How bacteria eats antibiotics?
A few microorganisms make anti-toxin protection a stride further: they chow down on the very compound
intended to kill microbes and utilize them as fuel. They believe that the
knowledge will eventually be put to work in applications for degrading
antibiotics that are harmful to the environment , for example, hospital waste
or farm waste, and helps in developing
novel drugs for medicine purpose.
Resarchers, in their
experiment exposed microorganisms to one type of partially degraded penicillin
compound to determine the steps and the genes involved in the degradation
pathway. To do such, they initially needed to synthesize some of the partially
degraded penicillin compound. Once the researchers thought they'd figure out
all the genes associated in the pathway, they transfected them into E. coli and
enabled them to eat penicillin.
Scientists proposes
that, comparably, the qualities could be utilized to extraordinarily design
microorganisms to separate anti-toxin poisons—for example in waste from farms
in which drugs have been used in livestock and in the effluents of hospitals.
The idea of
engineering antibiotic-eating bacteria to combat the spread of drug resistance
is counterintuitive.

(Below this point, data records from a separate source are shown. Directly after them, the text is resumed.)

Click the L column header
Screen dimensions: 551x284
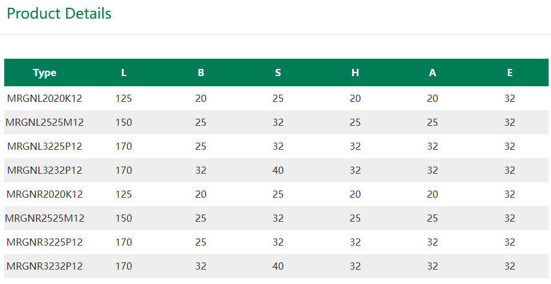[x=124, y=72]
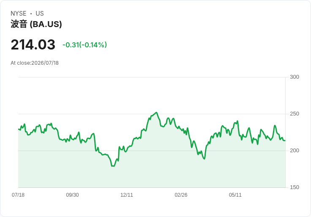Click the first data point on the price line
Image resolution: width=311 pixels, height=217 pixels.
(x=19, y=129)
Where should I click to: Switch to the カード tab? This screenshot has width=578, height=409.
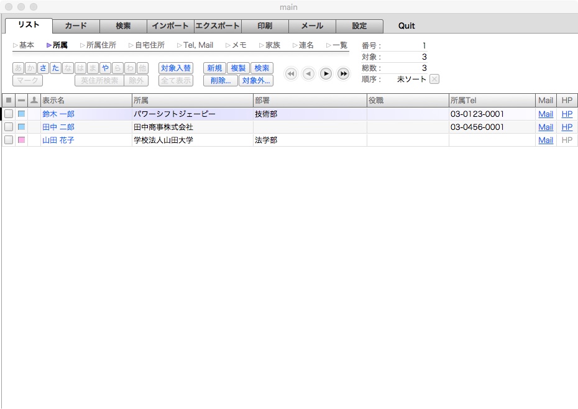coord(76,26)
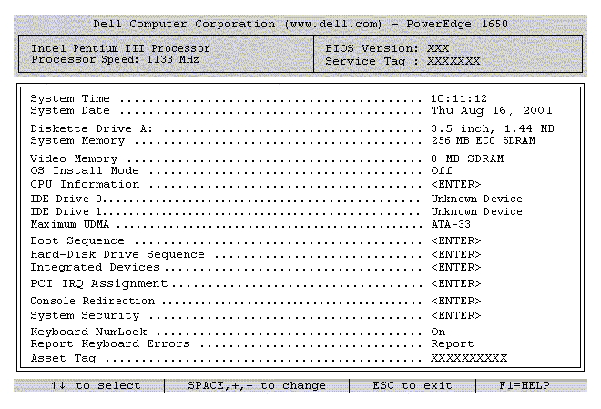
Task: Select the System Date value
Action: pos(492,111)
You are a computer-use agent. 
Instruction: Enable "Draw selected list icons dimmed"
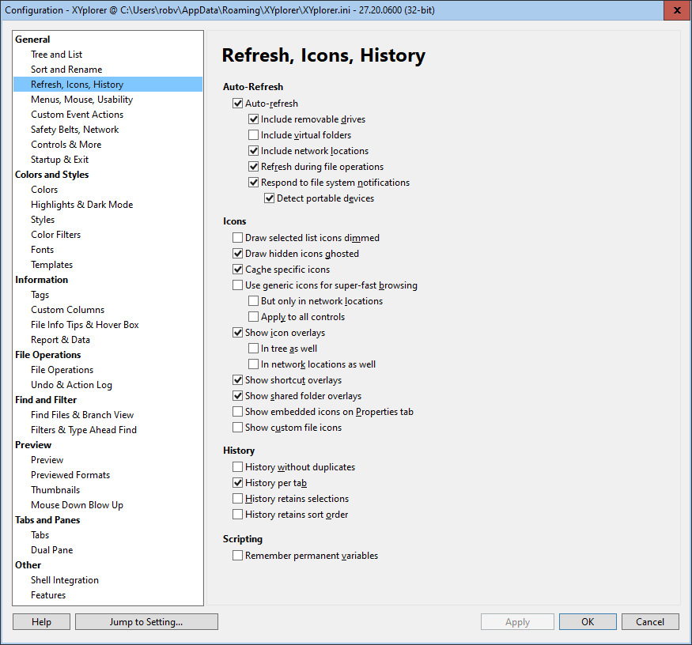237,237
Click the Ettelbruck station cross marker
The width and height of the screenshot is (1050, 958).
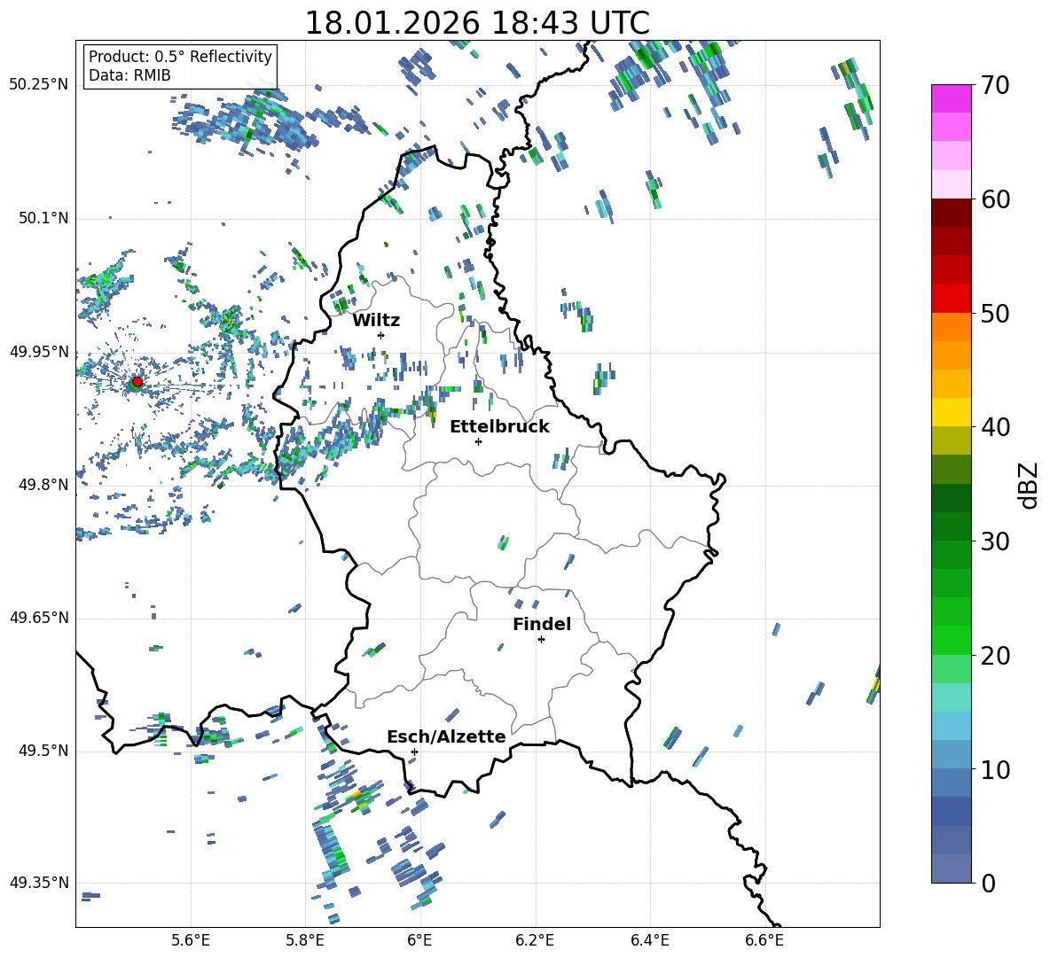point(478,441)
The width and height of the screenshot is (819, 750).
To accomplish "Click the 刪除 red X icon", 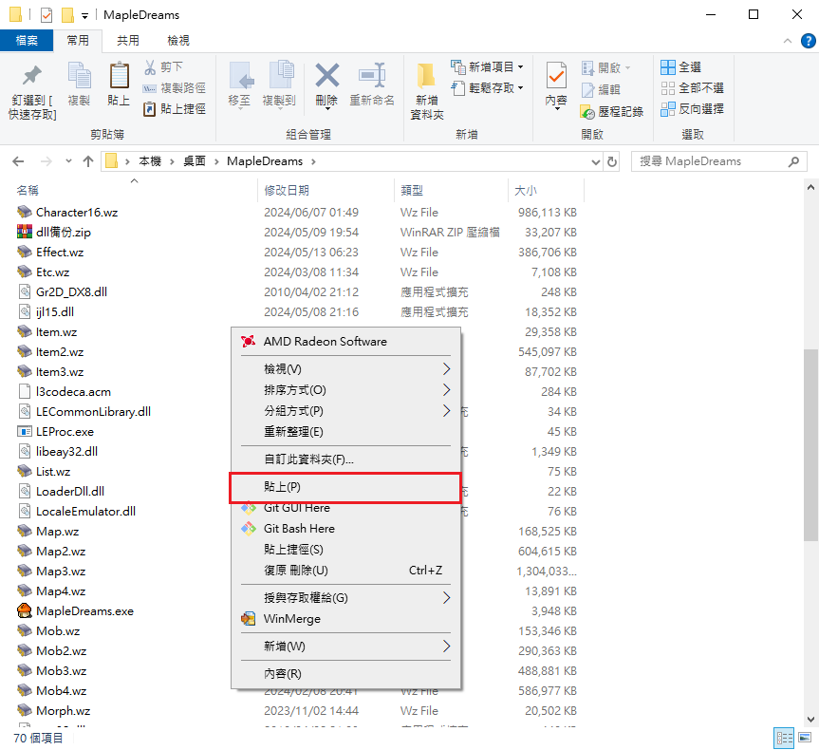I will point(326,76).
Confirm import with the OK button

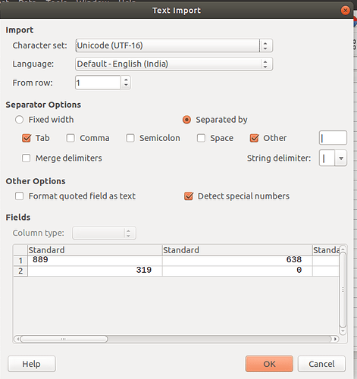click(269, 364)
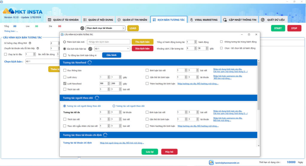Click the green Lưu lại button
This screenshot has height=166, width=306.
[x=150, y=152]
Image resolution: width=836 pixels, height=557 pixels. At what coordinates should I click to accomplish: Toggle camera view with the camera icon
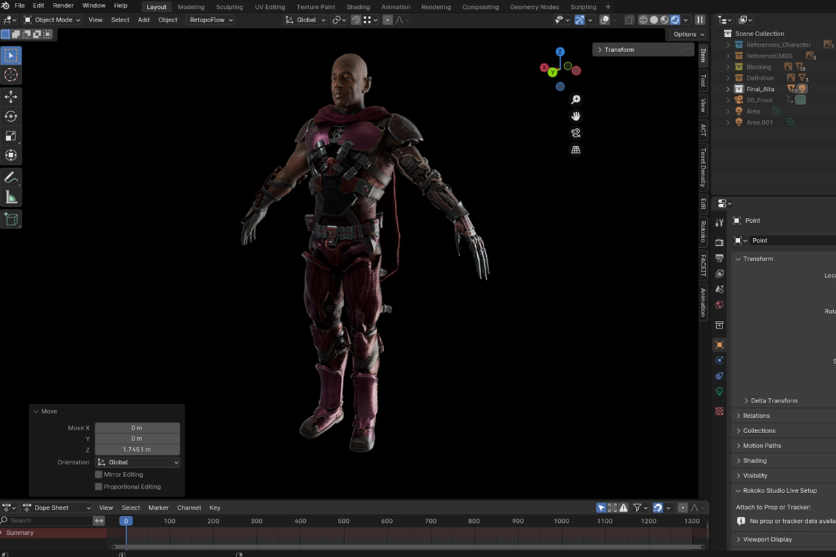[x=575, y=133]
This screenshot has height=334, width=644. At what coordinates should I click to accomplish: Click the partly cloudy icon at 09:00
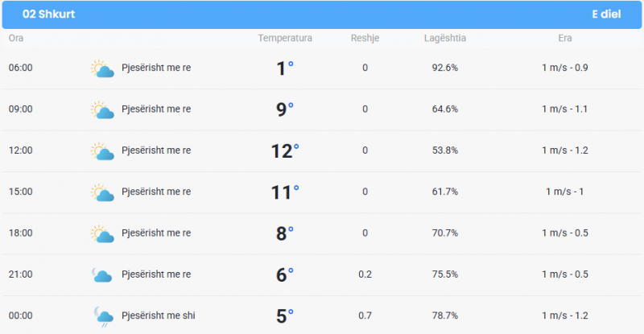click(102, 110)
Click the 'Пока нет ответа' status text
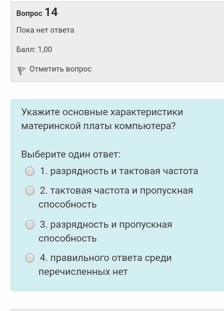The height and width of the screenshot is (311, 224). tap(45, 30)
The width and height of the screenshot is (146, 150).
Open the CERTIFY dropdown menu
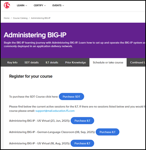[39, 5]
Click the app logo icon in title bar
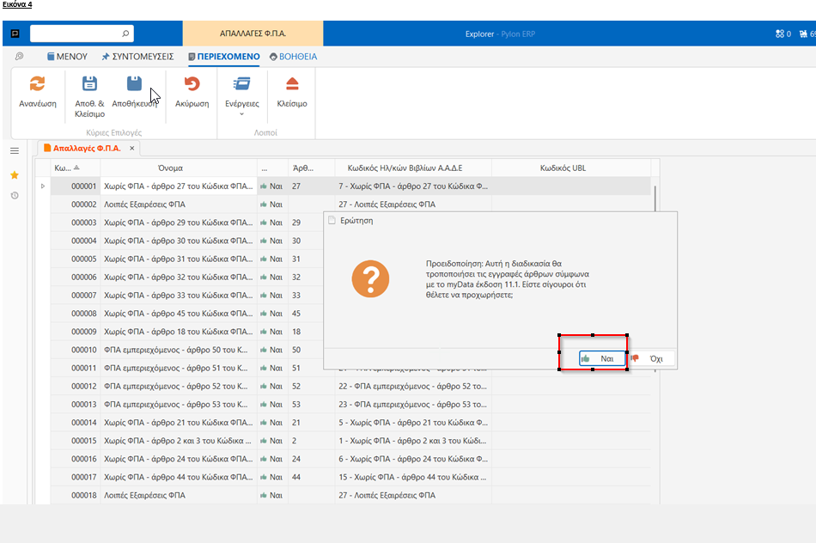The width and height of the screenshot is (816, 543). (15, 34)
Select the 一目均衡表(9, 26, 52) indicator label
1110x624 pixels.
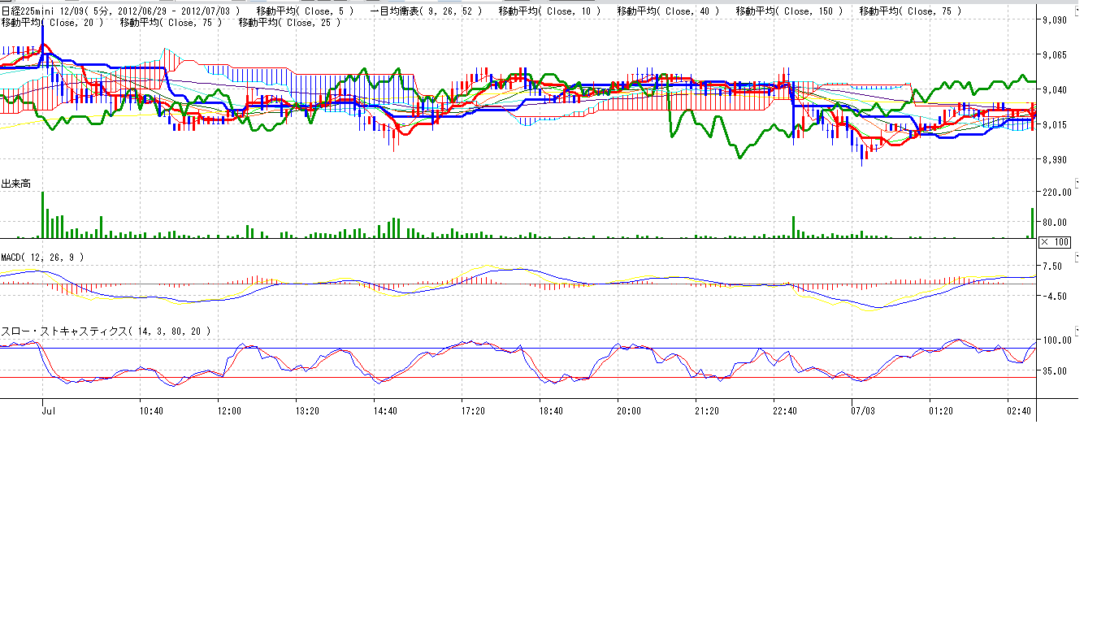pyautogui.click(x=426, y=11)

The gene used in the initial step of the pathway, which
codes for a protein that deactivates penicillin, is a similar one effectively
utilized by penicillin-resistant pathogens. Such an approach wouldn't acquaint
new resistance genes to the environment.
However later concluded that "you never need to play around with any sort
of genetic engineering without carefully
thinking about the hazard and what the moderation techniques may be." A
lower-chance option, ,may be to convey the bacterial chemicals yet not microscopic
organisms themselves.
The thought is
"extremely ambitious," however such a framework would likely be
excessively costly, making it impossible to make noteworthy progress on
cleaning up antibiotic agents in nature.